Try it: Please restate the data word for word.

------------------------------------------------------------

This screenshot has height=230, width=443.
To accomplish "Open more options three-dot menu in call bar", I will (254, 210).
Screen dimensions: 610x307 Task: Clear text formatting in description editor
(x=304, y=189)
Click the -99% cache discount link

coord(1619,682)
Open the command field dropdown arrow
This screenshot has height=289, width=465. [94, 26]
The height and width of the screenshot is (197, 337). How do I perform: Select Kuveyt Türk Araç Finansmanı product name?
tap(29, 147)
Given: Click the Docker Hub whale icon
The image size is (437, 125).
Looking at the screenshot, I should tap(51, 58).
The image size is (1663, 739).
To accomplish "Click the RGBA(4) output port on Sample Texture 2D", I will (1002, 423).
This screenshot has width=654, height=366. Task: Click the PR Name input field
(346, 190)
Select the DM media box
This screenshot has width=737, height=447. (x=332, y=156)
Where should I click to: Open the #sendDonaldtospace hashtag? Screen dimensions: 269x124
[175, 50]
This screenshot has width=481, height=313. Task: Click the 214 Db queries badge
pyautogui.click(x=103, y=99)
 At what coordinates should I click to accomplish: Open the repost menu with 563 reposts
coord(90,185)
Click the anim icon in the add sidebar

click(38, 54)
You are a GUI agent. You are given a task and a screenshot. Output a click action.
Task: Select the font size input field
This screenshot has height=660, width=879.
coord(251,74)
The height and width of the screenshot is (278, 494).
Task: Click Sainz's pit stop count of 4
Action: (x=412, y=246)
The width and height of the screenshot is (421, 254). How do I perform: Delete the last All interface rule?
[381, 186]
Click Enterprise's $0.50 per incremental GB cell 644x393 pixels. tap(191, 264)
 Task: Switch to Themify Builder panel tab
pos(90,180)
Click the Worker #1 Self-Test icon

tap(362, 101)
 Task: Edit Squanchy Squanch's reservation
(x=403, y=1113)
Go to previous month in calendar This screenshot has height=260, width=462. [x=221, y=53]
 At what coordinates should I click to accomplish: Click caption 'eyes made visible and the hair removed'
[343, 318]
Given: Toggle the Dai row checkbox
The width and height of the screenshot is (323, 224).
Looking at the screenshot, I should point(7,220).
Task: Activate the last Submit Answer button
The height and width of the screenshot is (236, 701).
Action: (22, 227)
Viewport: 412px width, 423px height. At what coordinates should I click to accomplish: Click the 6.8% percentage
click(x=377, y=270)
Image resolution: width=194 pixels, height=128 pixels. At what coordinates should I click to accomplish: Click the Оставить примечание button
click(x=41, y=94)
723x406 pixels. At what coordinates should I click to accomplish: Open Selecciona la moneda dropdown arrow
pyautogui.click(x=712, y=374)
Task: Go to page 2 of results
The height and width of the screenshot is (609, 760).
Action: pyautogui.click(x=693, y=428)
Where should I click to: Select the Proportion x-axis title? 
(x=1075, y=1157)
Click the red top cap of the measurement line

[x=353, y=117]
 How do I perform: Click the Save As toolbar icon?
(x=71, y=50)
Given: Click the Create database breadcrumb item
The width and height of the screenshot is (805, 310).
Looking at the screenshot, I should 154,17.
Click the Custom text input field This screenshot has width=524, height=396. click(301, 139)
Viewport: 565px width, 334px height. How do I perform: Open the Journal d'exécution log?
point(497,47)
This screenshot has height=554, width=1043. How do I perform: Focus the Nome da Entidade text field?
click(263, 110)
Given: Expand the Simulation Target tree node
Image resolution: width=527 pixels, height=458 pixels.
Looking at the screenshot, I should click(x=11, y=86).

------------------------------------------------------------

Output:
This screenshot has height=230, width=443.
To accomplish "Open more options three-dot menu in call bar", I will (254, 210).
Screen dimensions: 610x307 Task: Clear text formatting in description editor
(x=304, y=189)
Click the -99% cache discount link

coord(1619,682)
Open the command field dropdown arrow
This screenshot has height=289, width=465. [94, 26]
The height and width of the screenshot is (197, 337). How do I perform: Select Kuveyt Türk Araç Finansmanı product name?
tap(29, 147)
Given: Click the Docker Hub whale icon
The image size is (437, 125).
Looking at the screenshot, I should tap(51, 58).
The image size is (1663, 739).
To accomplish "Click the RGBA(4) output port on Sample Texture 2D", I will (1002, 423).
This screenshot has width=654, height=366. Task: Click the PR Name input field
(346, 190)
Select the DM media box
This screenshot has width=737, height=447. (x=332, y=156)
Where should I click to: Open the #sendDonaldtospace hashtag? Screen dimensions: 269x124
[175, 50]
This screenshot has width=481, height=313. Task: Click the 214 Db queries badge
pyautogui.click(x=103, y=99)
 At what coordinates should I click to accomplish: Open the repost menu with 563 reposts
coord(90,185)
Click the anim icon in the add sidebar

click(38, 54)
You are a GUI agent. You are given a task and a screenshot. Output a click action.
Task: Select the font size input field
This screenshot has height=660, width=879.
coord(251,74)
The height and width of the screenshot is (278, 494).
Task: Click Sainz's pit stop count of 4
Action: (x=412, y=246)
The width and height of the screenshot is (421, 254). How do I perform: Delete the last All interface rule?
[381, 186]
Click Enterprise's $0.50 per incremental GB cell 644x393 pixels. tap(191, 264)
 Task: Switch to Themify Builder panel tab
pos(90,180)
Click the Worker #1 Self-Test icon

tap(362, 101)
 Task: Edit Squanchy Squanch's reservation
(x=403, y=1113)
Go to previous month in calendar This screenshot has height=260, width=462. [x=221, y=53]
 At what coordinates should I click to accomplish: Click caption 'eyes made visible and the hair removed'
[343, 318]
Given: Toggle the Dai row checkbox
The width and height of the screenshot is (323, 224).
Looking at the screenshot, I should point(7,220).
Task: Activate the last Submit Answer button
The height and width of the screenshot is (236, 701).
Action: (22, 227)
Viewport: 412px width, 423px height. At what coordinates should I click to accomplish: Click the 6.8% percentage
click(x=377, y=270)
Image resolution: width=194 pixels, height=128 pixels. At what coordinates should I click to accomplish: Click the Оставить примечание button
click(x=41, y=94)
723x406 pixels. At what coordinates should I click to accomplish: Open Selecciona la moneda dropdown arrow
pyautogui.click(x=712, y=374)
Task: Go to page 2 of results
The height and width of the screenshot is (609, 760).
Action: pyautogui.click(x=693, y=428)
Where should I click to: Select the Proportion x-axis title? 
(x=1075, y=1157)
Click the red top cap of the measurement line

[x=353, y=117]
 How do I perform: Click the Save As toolbar icon?
(x=71, y=50)
Given: Click the Create database breadcrumb item
The width and height of the screenshot is (805, 310).
Looking at the screenshot, I should 154,17.
Click the Custom text input field This screenshot has width=524, height=396. click(301, 139)
Viewport: 565px width, 334px height. How do I perform: Open the Journal d'exécution log?
point(497,47)
This screenshot has height=554, width=1043. How do I perform: Focus the Nome da Entidade text field?
click(263, 110)
Given: Expand the Simulation Target tree node
Image resolution: width=527 pixels, height=458 pixels.
Looking at the screenshot, I should click(x=11, y=86).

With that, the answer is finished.